In the letter, the district notes: “While the District’s history-social science curriculum already includes a multicultural education component which is designed to teach students to respect and appreciate cultural diversity and different points of view, ethnic studies will further develop students’ understanding of commonalities, conflicts, and injustices that form the collective experiences of people from various cultural, ethnic, gender, racial, religious, and social groups.”
But, while there are good reasons to support AB 331 which would impose these requirements statewide, there is no reason that the school board should wait for the legislature to act, waiting until 2023-24.

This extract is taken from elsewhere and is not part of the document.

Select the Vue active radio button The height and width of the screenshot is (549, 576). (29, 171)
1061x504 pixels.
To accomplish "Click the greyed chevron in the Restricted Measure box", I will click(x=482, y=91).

Parents and other local advocates are pushing for the district to “modify its existing graduation requirement to include the Ethnic Studies framework that students can fulfill by taking courses in history, English, social studies, arts, or math.”
They are pushing for these changes to take place by next school year, writing in their draft resolution that “the Governing Board of Education directs the Superintendent to develop curriculum and provide professional development to ensure quality courses in Ethnic Studies that fulfill the cultural diversity requirement” and that “the funding for this program and each of its elements shall be incorporated into the budget and LCAP for the 2019-20 school year, and every year thereafter until fully implemented.”
While it is probably too late to include this for the 2019-20 school year, even a 2020-21 implementation would be three years earlier than the earliest possible date for statewide mandates.
The district in their letter writes: “AB 331 will help us build on existing courses and/or develop new courses, as well as integrate ethnic studies across the curriculum. As ethnic studies seek to engage students in school and in their learning, we believe this will help close the achievement gap by reducing student absenteeism, improving student graduation rates, and better preparing Californian youth to be college, career, and civic ready.”
But why wait for the state to act?
Community members are calling for the following:
- A resolution supporting the integration of Ethnic Studies into pre-K through grade 12 education in DJUSD.
- The formation (as soon as possible) of an Ethnic Studies Advisory Committee that includes community members–not a study group, but an advisory committee–to begin meeting before Fall 2019.
- A plan to increase the funding for Ethnic Studies in LCAP funds to $20,000 (for the 2019-2020 school year) that will be used for teachers’ professional development to create and implement Ethnic Studies pilot classes.
None of those are contingent on a statewide bill.
As Anoosh Jarjorian explained at the last meeting during public comment, the group wanted to partner with the district in order to get the program implemented for an upcoming school year.
“What we are proposing is primarily professional development because we want to see ethnic studies integrated in the curricula from pre-K through grade 12,” she said. “That means professional development for all teachers.”
She noted that some current classes could be “re-done with an ethnic studies focus.”
She said, “What we’re trying to propose is not burdensome. We’re trying to integrate with what already is in place so we can help you bring ethnic studies into the program and basically fill the primary buckets that LCAP aim ameliorate – in terms of having a 21st Century education, ethnic studies helps with that.
“In terms of closing the achievement gap, we have studies that demonstrate that ethnic studies accomplishes that. And in terms of developing the social and emotional learning of students, ethnic studies addresses that as well.”
One of the group’s calls is the allocation of $15,000 to $20,000 specifically for professional development, with the first step being to pass a resolution.
At the board meeting a few weeks ago, administrator Rody Boonchuouy explained, “The challenge is trying to figure out the logistics of introducing a new course of study and what that would look like in making sure that (we) do it in a sustainable manner… particularly with enrollment the way it is.”
He asked, “How would we introduce? At the expense of what? And the process by which we would get there.”
However, Melissa Moreno, who spoke at public comment a few weeks ago, pointed out that while AB 331 is moving through the legislature, there are already over 30 school districts in California that have either passed Ethnic Studies resolutions and/or made Ethnic Studies a graduation requirement. That includes Woodland Joint Unified.
In fact, she argued, Woodland was well ahead of where Davis is on ethnic studies offerings, as is the state of California.
The letter by the district is fine, supporting AB 331 is a good thing, but it doesn’t substitute for the district passing its own local standards that take place well before 2023-24.